*** Input data Section Begins ***

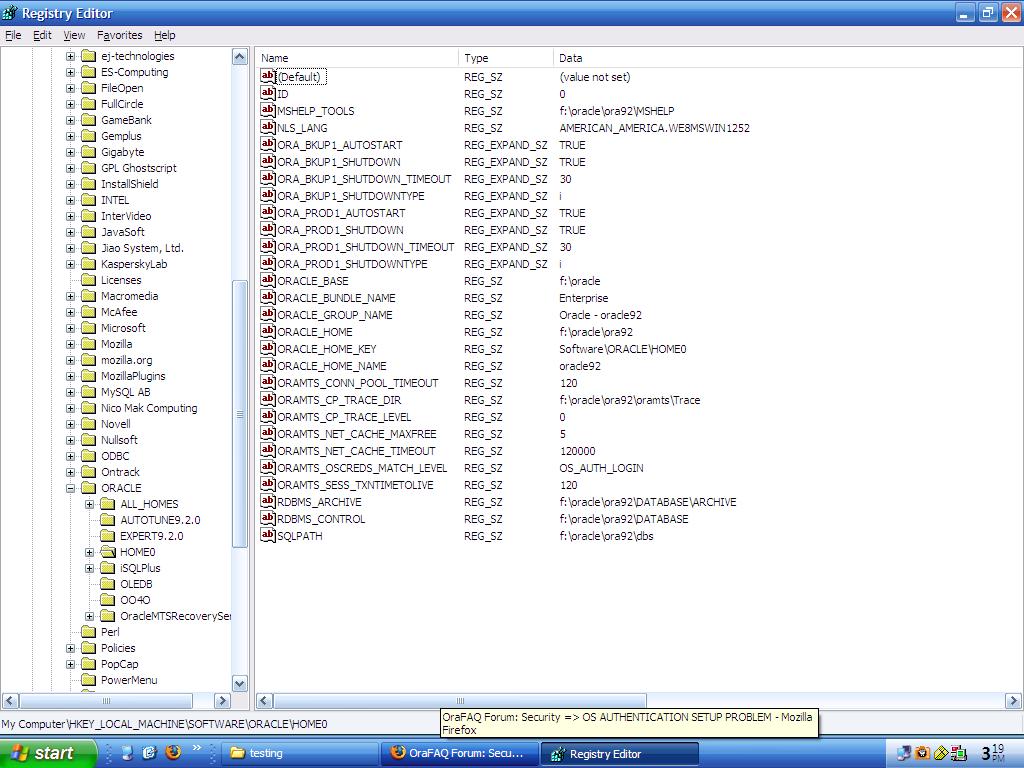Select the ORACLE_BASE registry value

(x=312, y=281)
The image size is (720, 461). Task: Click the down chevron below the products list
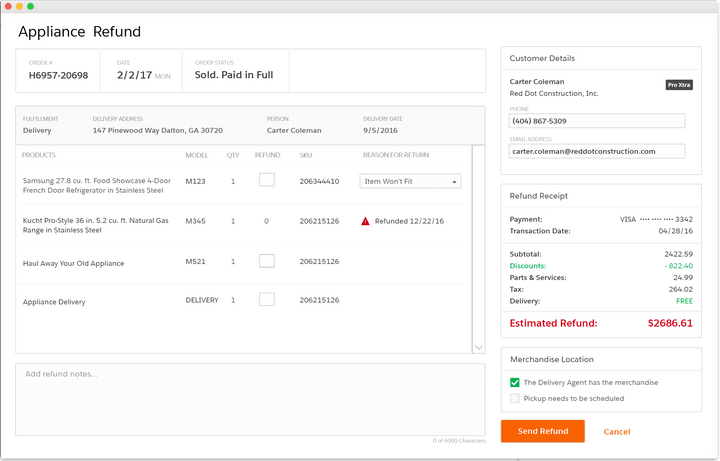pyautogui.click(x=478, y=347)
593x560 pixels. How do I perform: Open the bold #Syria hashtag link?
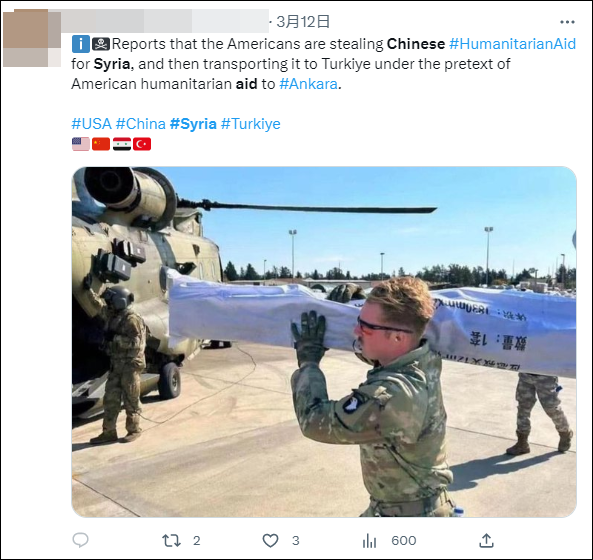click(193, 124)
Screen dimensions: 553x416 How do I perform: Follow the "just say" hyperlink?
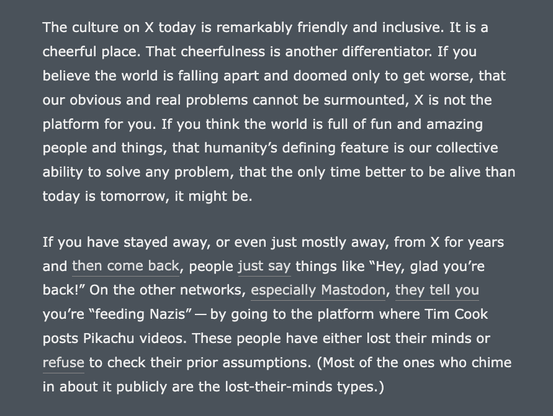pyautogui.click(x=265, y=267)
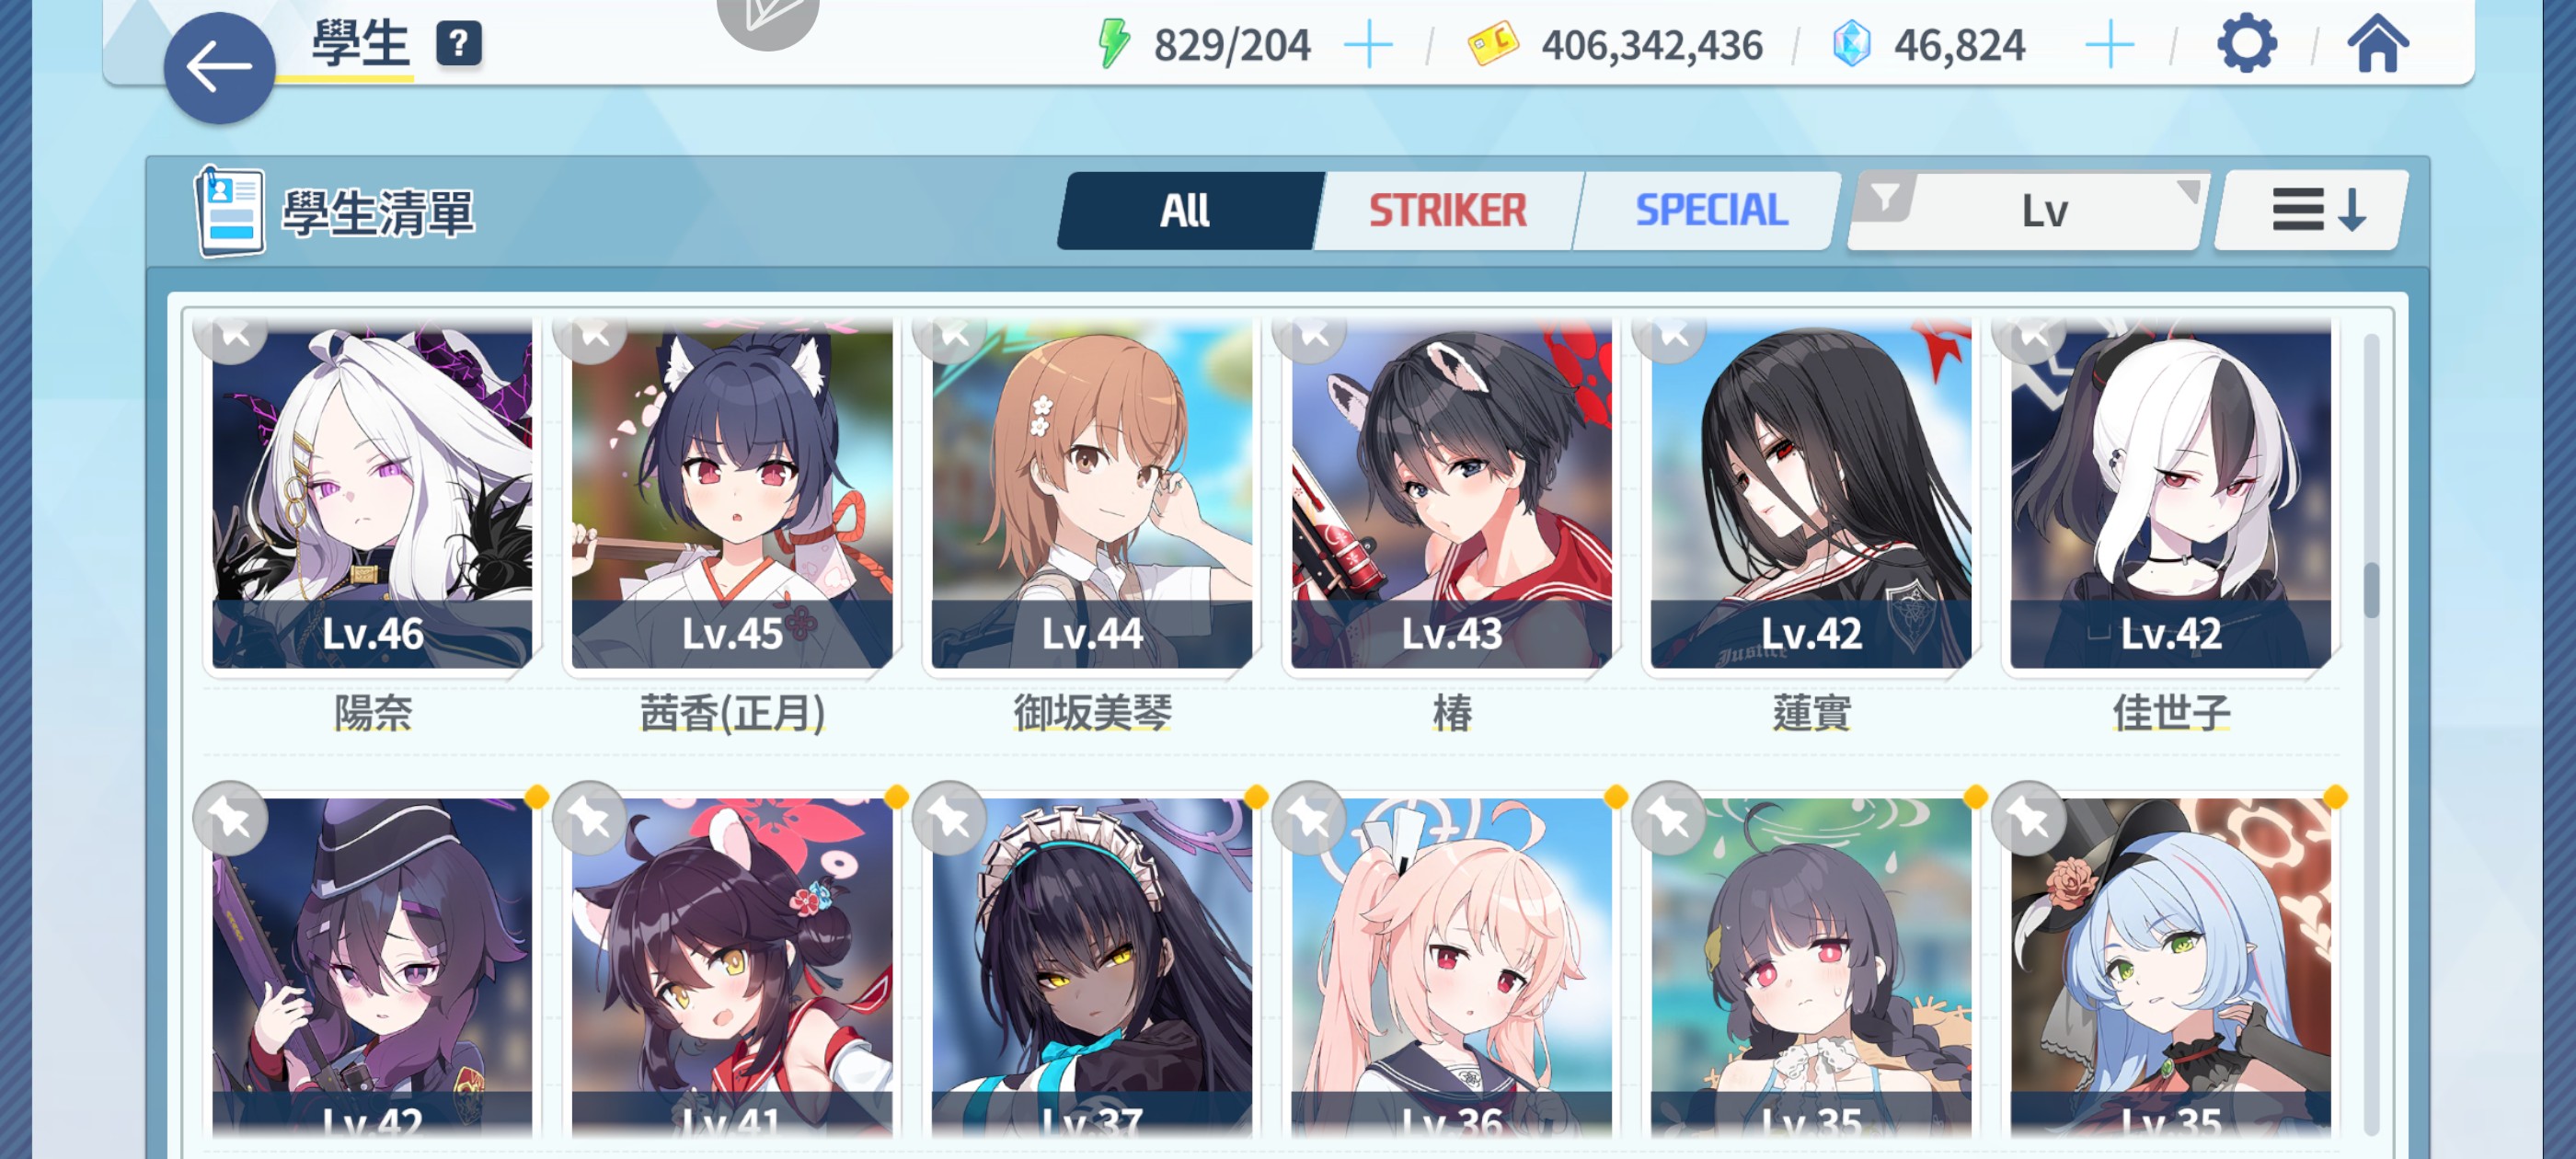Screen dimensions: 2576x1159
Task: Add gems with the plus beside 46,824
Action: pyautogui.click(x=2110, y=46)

*** Input data Section Ends ***

◆ **What is needed**:
Only lines from the one holding "593x560 pixels. How" through the last line of the entries above are wanted, both ends included, each retyped exactly; no pictures.

◆ **Task answer**:
593x560 pixels. How do I perform: Open the bold #Syria hashtag link?
click(193, 124)
Screen dimensions: 553x416 How do I perform: Follow the "just say" hyperlink?
pyautogui.click(x=265, y=267)
Screen dimensions: 2576x1159
Task: Add gems with the plus beside 46,824
Action: pyautogui.click(x=2110, y=46)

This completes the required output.